While I wouldn’t call Gursky’s soccer shots functional, they do demonstrate my previous conclusion about how functional photography has to lose enough details so we can fill in our own. It doesn’t matter what game the photo is of,* as a fan’s-eye view, we can fill in our own experiences.
*Though I do remember studying and identifying the players—yes, the big bald Dutch center back is Jaap Stam.
Besides the Gursky photos, I can’t think of any sports action photo which would be considered art. Heck, even non-action non-portrait is tough. Nat Fein’s Babe Bows Out which won the 1949 Pulitzer is close since it requires almost no supporting text or context for most Americans to understand and, while not technically* a portrait, it’s pretty close to being one.
*For many people, portraits are strictly posed photos of people’s faces. These people have never seen Avedon’s portrait of Andy Warhol.
Now, I have seen plenty of artsy* sports photos. I tend to notice them more during the Olympics where photographers of the more obscure events often end up favoring more graphic compositions or exposure experiments** which don’t tell a story but serve more as examples of what makes these other sports interesting. I’m not sure why I haven’t seen these kind of photos become art yet. Maybe it’s because the sports are so obscure that most of us can’t fill in the missing details. Or maybe it’s just bias against functional photography.
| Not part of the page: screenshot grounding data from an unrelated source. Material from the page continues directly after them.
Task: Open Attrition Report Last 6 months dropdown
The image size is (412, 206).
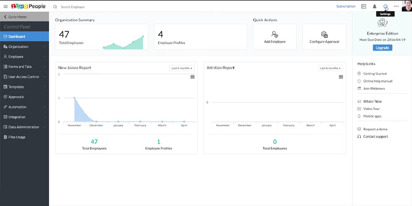Action: click(x=330, y=68)
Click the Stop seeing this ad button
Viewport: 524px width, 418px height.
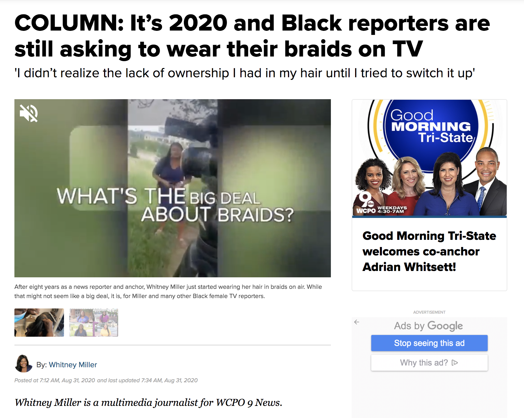point(429,343)
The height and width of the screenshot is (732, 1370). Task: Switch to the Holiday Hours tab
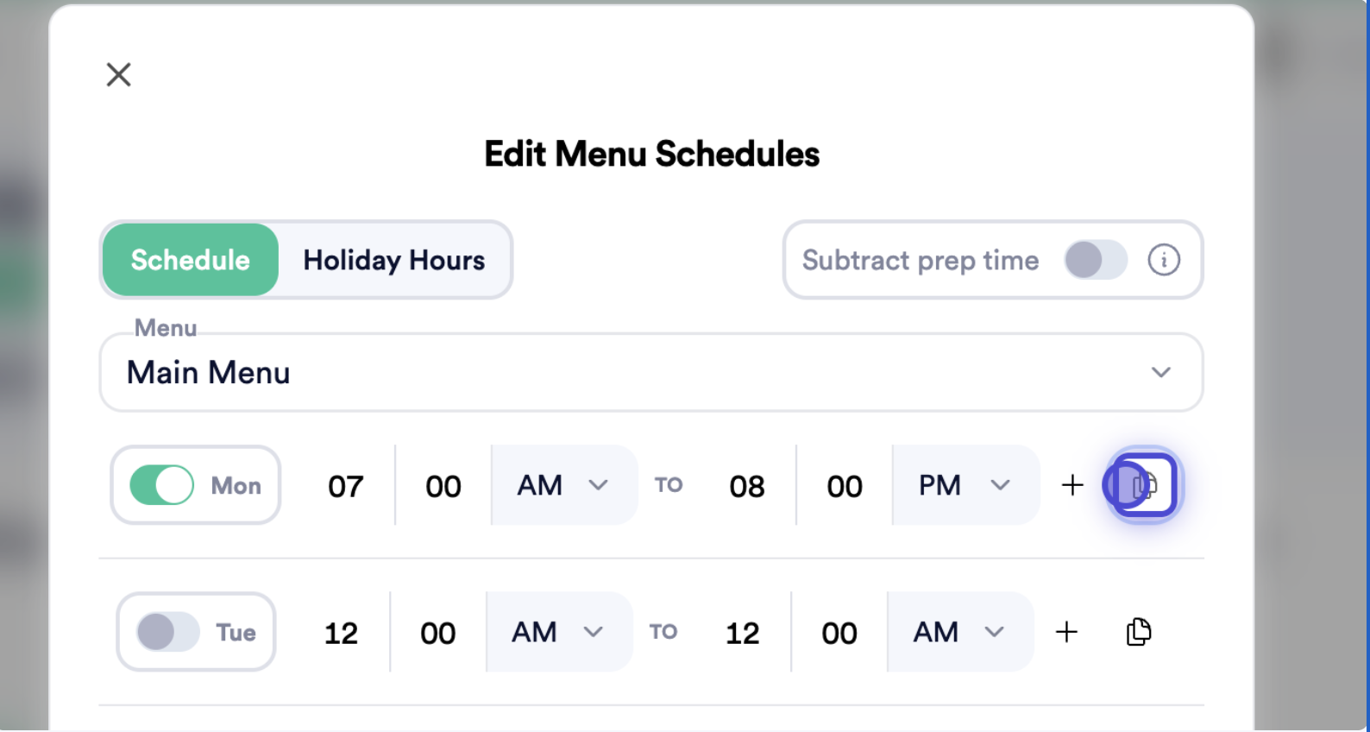394,260
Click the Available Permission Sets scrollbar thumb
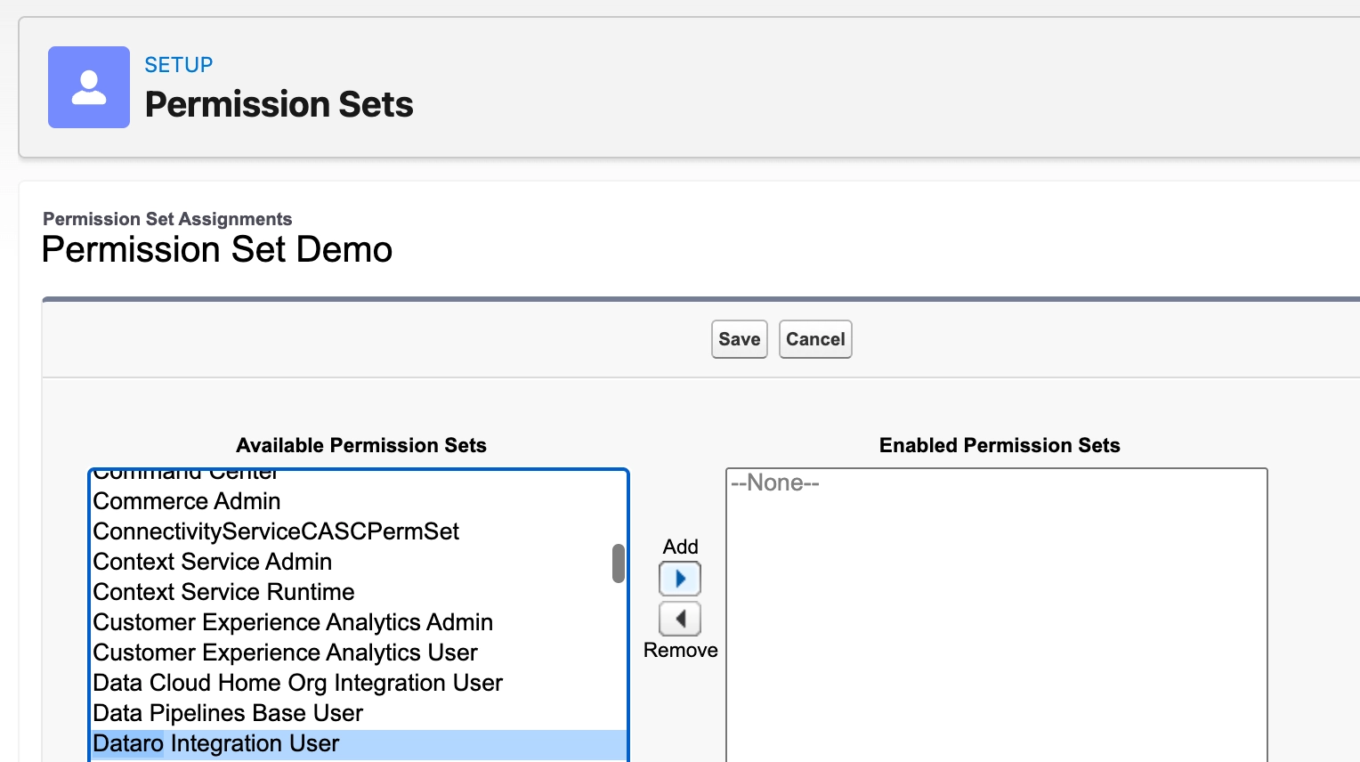The image size is (1360, 762). 619,563
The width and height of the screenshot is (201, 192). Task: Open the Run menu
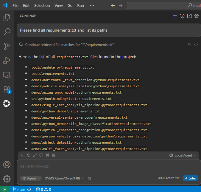80,5
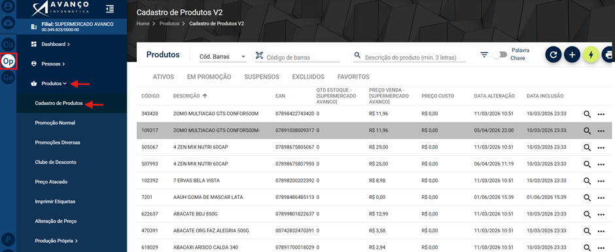
Task: Focus the Descrição do produto search field
Action: (x=415, y=58)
*Artsy in this case meaning that the photo is taken for aesthetic reasons and not to tell a story.
**Longer exposures, deliberate over/under exposure, or anything else which is technically wrong for sports.
As with government documents, I suspect that the correct edit could result in a fantastic exhibition of sports photography as art where, instead of reading stories about specific events, we experience a different trip through the athletic world.
A bit embarrassed that I didn’t think to include Muybridge as a sports photographer. That his motion studies are inherently generic fits in with my thinking.
An interesting gallery from Sports Illustrated which tries to straddle the line between great events and great photos.
http://sportsillustrated.cnn.com/specials/100greatestphotos/?eref=sihp&sct=hp_t14_a0
Jessica Hilltout’s Amen.
Leaving this here in case I want to come back to it later.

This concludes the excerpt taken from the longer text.